U.S. Authorizes Johnson & Johnson (JNJ) Single-Dose COVID-19 Vaccine

By Amit Chowdhry ● Feb 27, 2021
  • Today the U.S. government officially authorized the Johnson & Johnson (NYSE:JNJ) single-dose COVID-19 vaccine. These are the details.

Today the U.S. government officially authorized the Johnson & Johnson (NYSE:JNJ) single-dose COVID-19 vaccine. This will speed up the process for millions of Americans and others around the world to receive the vaccine. The U.S. Food and Drug Administration (FDA) had announced the emergency use authorization for adults aged 18 and older following a unanimous endorsement by a panel of outside experts on Friday.

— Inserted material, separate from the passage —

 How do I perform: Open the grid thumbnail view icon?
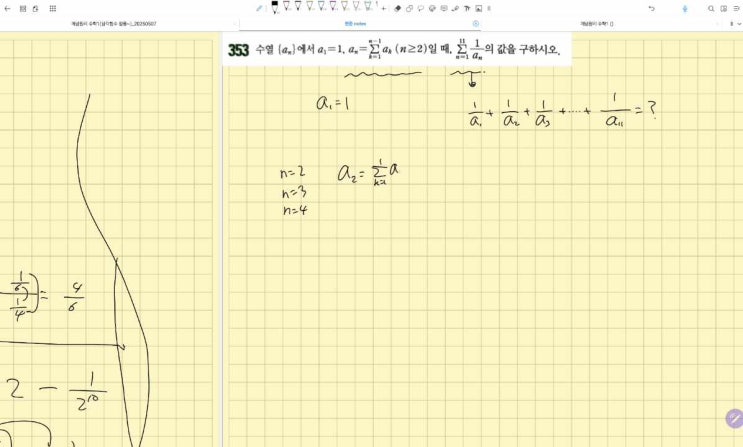pyautogui.click(x=52, y=8)
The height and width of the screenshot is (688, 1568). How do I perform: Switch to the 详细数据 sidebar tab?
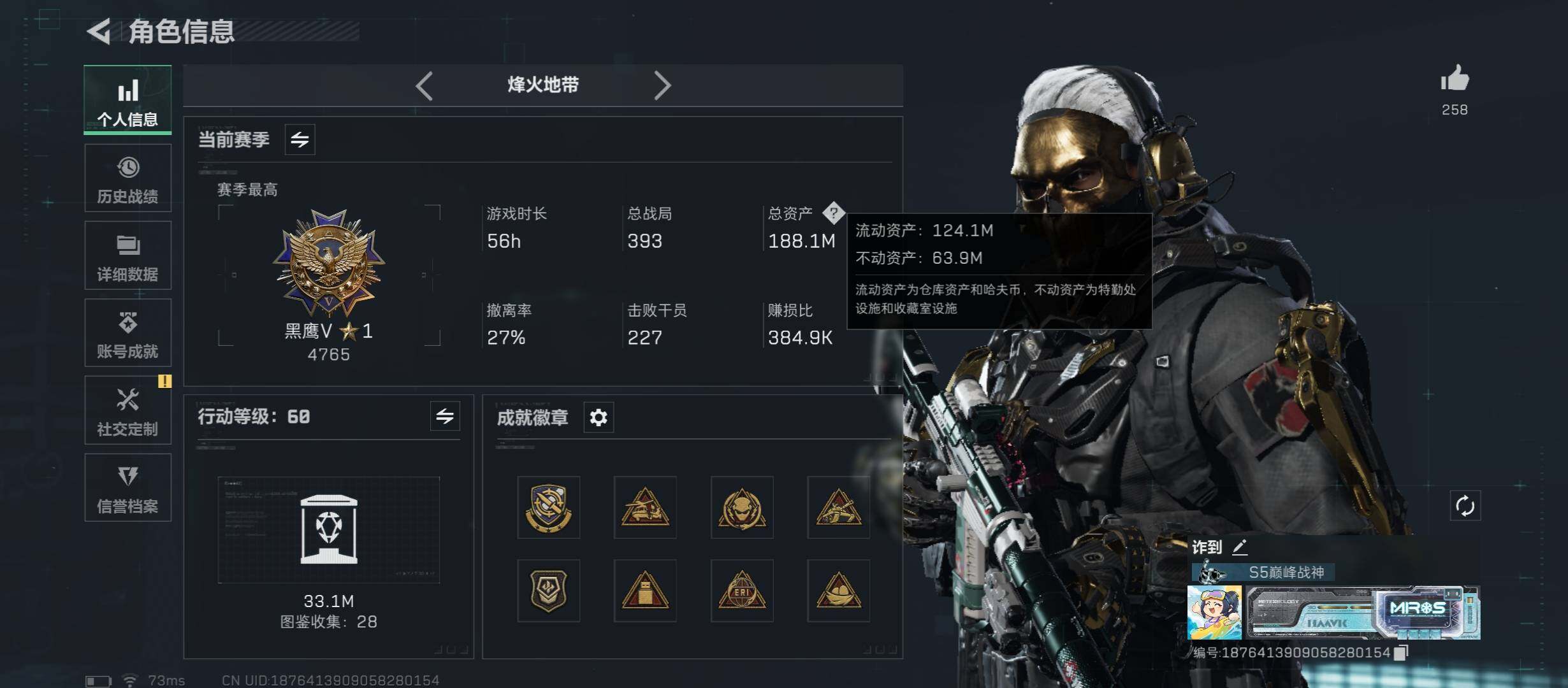pyautogui.click(x=127, y=255)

“The authorization of this vaccine expands the availability of vaccines, the best medical prevention method for COVID-19, to help us in the fight against this pandemic, which has claimed over half a million lives in the United States,” said Acting FDA Commissioner Janet Woodcock in a statement via Reuters.

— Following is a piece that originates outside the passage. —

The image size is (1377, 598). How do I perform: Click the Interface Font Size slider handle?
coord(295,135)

Prior to deploying the vaccine, Johnson & Johnson launched a 44,000 person clinical trial. And the vaccine ended up being 66% effective at preventing moderate-to-severe COVID-19 four weeks after inoculation and 100% effective for preventing hospitalization and death. Plus there were minimal side effects reported during the trial, indicating that the vaccine had reduced asymptomatic infections. It is unclear how long the protection from the vaccine lasts.

Besides being a single-dose, another advantage offered by the Johnson & Johnson COVID-19 vaccine is the storage requirements. The Johnson & Johnson COVID-19 vaccine can be used more around the globe since it can be shipped in normal refrigerator temperatures whereas the Pfizer Inc/BioNTech and Moderna Inc vaccines have to be shipped frozen.

The U.S. government bought 100 million doses of the J&J vaccine and is planning to distribute about 3 million to 4 million this week. This on top of the 16 million doses of the Pfizer/BioNTech and Moderna vaccines that the U.S. government is already planning to ship around the country. J&J is planning to offer a total of 20 million doses by the end of March.

The J&J vaccine uses a common cold virus called adenovirus type 26 for introducing coronavirus proteins into the body to trigger an immune response. But the Pfizer and Moderna vaccines are based on a new messenger RNA technology, which shows higher efficacy rates in pivotal trials when tested.

Currently, the J&J vaccine is under review by the European Union. And deliveries are expected to start in April. South African health agencies were also waiting for the FDA decision in order to deploy more J&J vaccines against a coronavirus variant called B.1.351.

On Friday, J&J also said it is developing a second generation of the vaccine to target the South African variant and it will be ready to begin Phase I trials this summer.